Orang-orang yang masih marah dan kecewa kemudian pergi, membawa kekalahan beserta kekecewaan yang mereka rasakan sebagai luka. Brasil kalah tiga gol telak dan seorang anak Brasil girang menyambutnya.
Mendung menggayut di langit Sao Paulo. Jalanan sepi, tak ada suara terompet dan pawai berkeliling seperti beberapa hari lalu, ketika Brasil memastikan diri ke final. Sunyi dan lesu.
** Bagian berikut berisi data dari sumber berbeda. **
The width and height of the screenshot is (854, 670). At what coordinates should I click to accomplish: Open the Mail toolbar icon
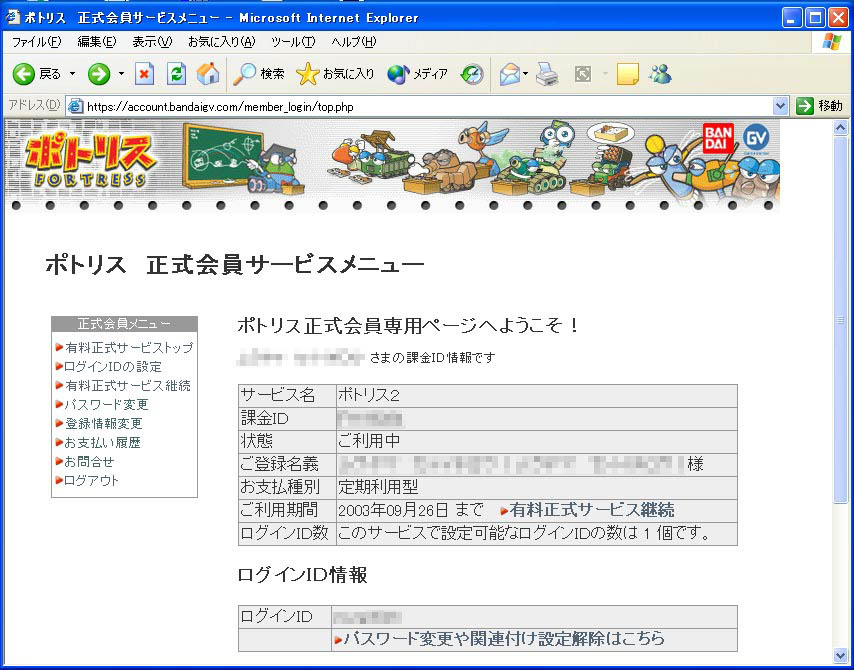510,74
“Kenapa Eva? Ayah sudah menyuruhmu diam, kau tak tahu apa artinya, teriakanmu bisa menghancurkan rumah ini,” kata Ricardo pada putri kecilnya yang kecut dan takut karena kemarahan orang-orang hampir saja merusak rumah mereka.

“Aku suka warna biru, ayah. Kata Ibu, warna biru adalah warna terindah di dunia, ” kata Eva lirih. Ricardo, Luis dan Gracia saling berpandangan. Perlahan mereka mengerti, Eva tak tahu arti yang terlihat di tivi, ia baru tahu mengagumi warna dengan sederhana, bukan dengan cara orang dewasa.

Luis lalu tertawa kecil, disusul Ricardo, dan sedikit senyum Gracia yang sedikit merasa bersalah, karena apa-apa yang ia katakan mengenai warna setiap menemani putrinya belajar menggambar, hampir saja membuat rumah mereka hancur.


*) Kisah ini fiksi rekaan penulis saja, bukan saduran bukan juga kopian. Sejarah-sejarah sepak bola tak pernah kehabisan jalan untuk kembali diceritakan.